# 1. Introduction

Summary Information about the variables and their types in the data:
* Surname : The customer surname
* CreditScore : The customer credit score 
* Geography : The country of the customer(Germany/France/Spain)
* Gender : The gender of the customer (Female/Male)
* Age : The age of the customer
* Tenure : The customer's number of years in the in the bank
* Balance : The customer's account balance
* NumOfProducts : The number of bank products that the customer uses
* HasCrCard : Does the customer has a credit card? (0=No,1=Yes)
* IsActiveMember : Does the customer has an active mebership (0=No,1=Yes)
* EstimatedSalary : The estimated salary of the customer
* Exited : Churned or not? (0=No,1=Yes)

# 2. Data Analysis

**2.1 Importing Libraries and Loading Data**

In [None]:
# data analysis libraries:
import numpy as np
import pandas as pd
# data visualization libraries:
import matplotlib.pyplot as plt
import seaborn as sns
sns.set(style="darkgrid")

# to ignore warnings:
import sys
if not sys.warnoptions:
    import os, warnings
    warnings.simplefilter("ignore") 
    os.environ["PYTHONWARNINGS"] = "ignore" 
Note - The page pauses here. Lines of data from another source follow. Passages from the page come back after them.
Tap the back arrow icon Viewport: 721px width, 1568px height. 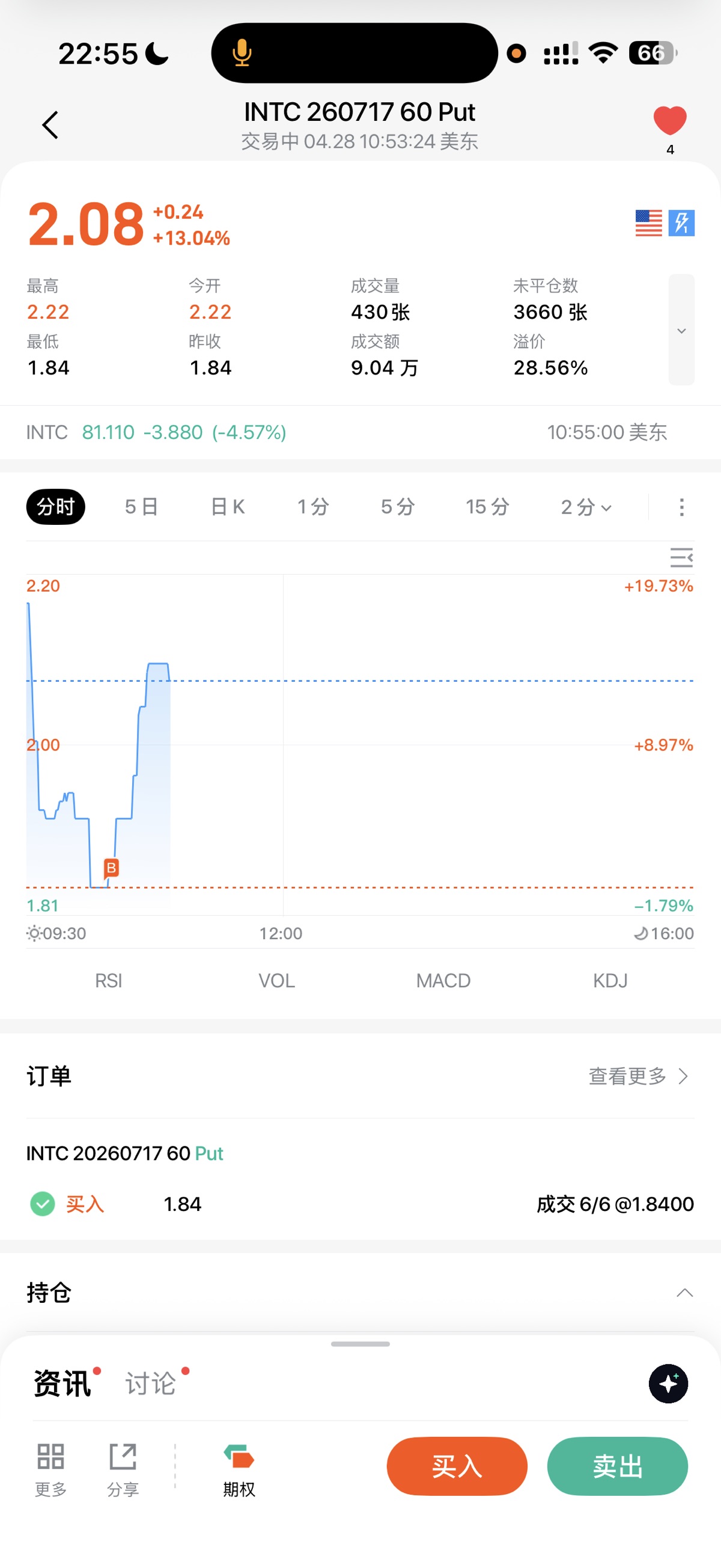click(x=50, y=125)
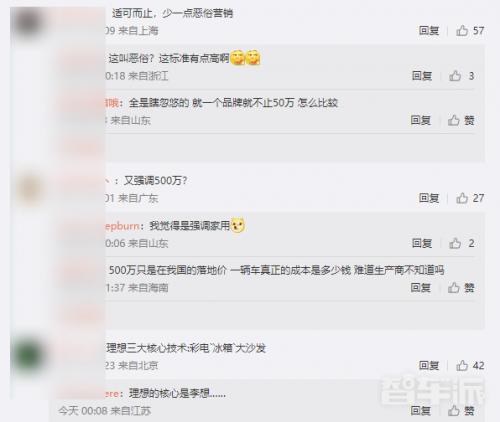Screen dimensions: 500x422
Task: Like the Shandong reply about 50万 brand
Action: point(461,120)
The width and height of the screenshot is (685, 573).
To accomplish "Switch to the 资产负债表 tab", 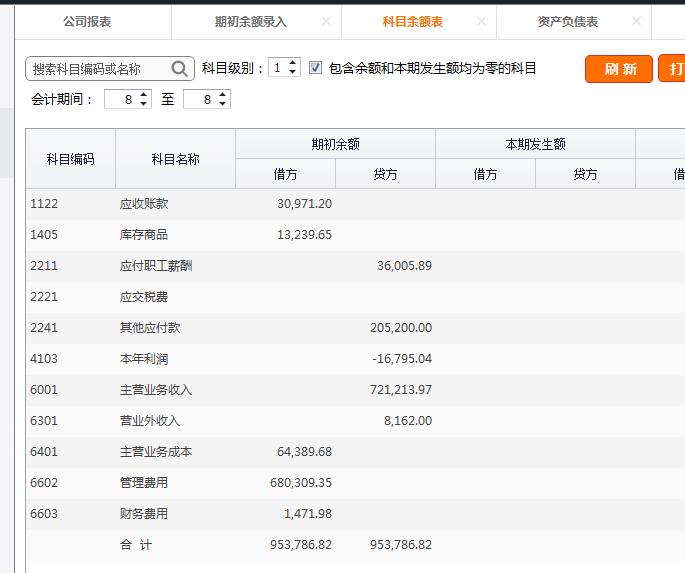I will (x=567, y=21).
pd.set_option('display.float_format', lambda x: '{:.3f}'.format(x)) #Limiting floats output to 3 decimal points

In [None]:
# Importing modelling libraries
from sklearn.preprocessing import LabelEncoder, MinMaxScaler
from sklearn.metrics import accuracy_score
from sklearn.linear_model import LogisticRegression
from sklearn.naive_bayes import GaussianNB
from sklearn.neighbors import KNeighborsClassifier
from sklearn.svm import SVC, LinearSVC
from sklearn.tree import DecisionTreeClassifier
from sklearn.ensemble import RandomForestClassifier, GradientBoostingClassifier
from sklearn.model_selection import KFold, cross_val_score

In [None]:
# Read train and test data with pd.read_csv():
data = pd.read_csv(r'../input/churn-modelling/Churn_Modelling.csv')
data.name = 'Data Set'
print('Number of Examples = {}'.format(data.shape[0]))
print(data.name, 'X Shape = {}'.format(data.shape))
print(data.name, 'y Shape = {}\n'.format(data['Exited'].shape[0]))
print(data.columns)

In [None]:
print(data.info())

In [None]:
data.sample(5)

In [None]:
def missing_values(data):    
    for col in data.columns.tolist():          
        print('{} column missing values: {}'.format(col, data[col].isnull().sum()))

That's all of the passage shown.